Pro Tip: Line up at the end of the starting line to snag a better picture without all of the other tourists in it
The gymnasium (4th century BC) was ringed with Doric columns and a long covered arcade that opened onto a massive courtyard, which is roughly the length of six football fields, matching the distance of the Olympic stadium itself. This is where athletes trained for the Games, many arriving a month early to size up the competition. For young Greeks, this kind of physical training began in childhood and doubled as preparation for military service.
The Temple of Hera is still the spot where the Olympic torch is lit every two years, beginning its journey around the world to the host city, a modern echo of the ancient Games that once took place here.
The Leonidaion (330 BC) was the one of largest buildings in the sanctuary of Olympia, which is essentially the VIP guesthouse for high-status visitors during the Games. While dignitaries slept in relative comfort here, most others camped in tents or simply bedded down in the open air, turning Olympia into a bustling festival city of athletes, spectators, merchants, and wanderers.
The Temple of Zeus (470–455 BC) was the spiritual heart of ancient Olympia, dedicated to the king of the gods and patron of the Olympic Games. Inside stood one of the Seven Wonders of the Ancient World: a towering 40-foot statue of Zeus, fashioned from ivory and gold and brilliantly painted.
Ancient writers describe the statue as holding an eagle-topped scepter in one hand and a small statue of Nike in the other, Zeus's head nearly brushing the temple’s peaked roof. It must have been an awe-inspiring sight for athletes and pilgrims alike.
I grabbed a quiet lunch at a street side café recommended in the guidebook. It was lovely to sit under the shaded patio with locals and away from the tourist traps on the main street. Our tour guide wandered in for a coffee and was surprised to see me there, asking how I knew about this place. It was a delightful time to recoup from what had been a very active tour thus far and to get some much needed alone time to recharge my social battery.

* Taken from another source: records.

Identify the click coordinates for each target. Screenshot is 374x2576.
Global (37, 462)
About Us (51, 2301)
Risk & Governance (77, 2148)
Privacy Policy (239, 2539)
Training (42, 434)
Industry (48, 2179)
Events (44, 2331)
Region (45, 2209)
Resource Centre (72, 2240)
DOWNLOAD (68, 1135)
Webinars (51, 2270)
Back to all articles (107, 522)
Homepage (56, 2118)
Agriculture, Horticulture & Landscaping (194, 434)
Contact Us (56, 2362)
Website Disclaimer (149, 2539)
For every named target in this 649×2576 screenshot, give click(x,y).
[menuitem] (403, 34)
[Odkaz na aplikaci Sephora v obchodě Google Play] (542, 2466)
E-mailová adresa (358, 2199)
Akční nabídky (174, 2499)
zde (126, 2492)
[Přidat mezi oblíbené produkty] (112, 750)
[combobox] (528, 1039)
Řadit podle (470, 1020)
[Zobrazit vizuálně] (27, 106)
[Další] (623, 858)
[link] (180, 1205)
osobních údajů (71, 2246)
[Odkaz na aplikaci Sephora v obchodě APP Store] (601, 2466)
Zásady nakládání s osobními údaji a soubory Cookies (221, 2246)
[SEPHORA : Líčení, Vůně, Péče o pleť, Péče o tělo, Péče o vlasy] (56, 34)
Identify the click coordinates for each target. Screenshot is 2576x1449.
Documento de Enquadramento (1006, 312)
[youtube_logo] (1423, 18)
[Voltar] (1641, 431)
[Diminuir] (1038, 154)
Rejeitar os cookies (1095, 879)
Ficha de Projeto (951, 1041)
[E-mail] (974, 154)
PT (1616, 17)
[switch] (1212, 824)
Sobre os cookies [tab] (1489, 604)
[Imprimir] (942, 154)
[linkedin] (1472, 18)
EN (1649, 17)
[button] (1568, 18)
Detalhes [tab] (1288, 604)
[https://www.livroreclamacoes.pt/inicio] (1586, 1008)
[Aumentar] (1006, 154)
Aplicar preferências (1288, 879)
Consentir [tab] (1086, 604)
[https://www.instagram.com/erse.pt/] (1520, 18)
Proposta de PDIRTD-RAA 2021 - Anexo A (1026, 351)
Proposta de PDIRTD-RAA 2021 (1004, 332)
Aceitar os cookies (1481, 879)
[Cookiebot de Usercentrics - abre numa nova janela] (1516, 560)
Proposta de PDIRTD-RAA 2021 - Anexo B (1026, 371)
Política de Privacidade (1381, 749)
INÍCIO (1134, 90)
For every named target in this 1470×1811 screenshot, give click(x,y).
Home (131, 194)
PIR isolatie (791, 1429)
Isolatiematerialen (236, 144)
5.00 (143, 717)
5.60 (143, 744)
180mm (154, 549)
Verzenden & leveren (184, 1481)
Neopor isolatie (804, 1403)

We continued on to our next stop: the Oilympian Koufolias Olive Oil Mill. There, we stepped into the story of olive oil itself—first through the lens of tradition, then through the efficiency and precision of modern techniques. It was striking to see how something so simple and essential has evolved over centuries while still holding the same cultural and culinary importance.
The olives grown here are known for having the highest levels of polyphenols in the world, and learning that felt a bit like being let in on a quiet secret of the land. Tasting the oil with its fresh, peppery, almost luminous in flavor was more than sampling a product. It was experiencing the landscape, the climate, the history, the patience of hands that tend the groves. Here, the earth speaks through the fruit it nurtures.
The progression of olive oil technology
Left (top): The original manual olive presses
Above: When engines were introduced, they turned the millstones seen here to press the olives
Left (bottom): Today's modern version is quite sleek and a powerhouse (literally!). It processes more tons of olives in one day than could be done in a week previously.
The group on our tour. While some of us have olive oil tasted on previous tours, it is always interesting to see how things are doing in different locations.
At the olive oil tasting, we learned to warm the little glass cups in our hands first while coaxing out the fuller aromas and flavors before taking that first, rich sip.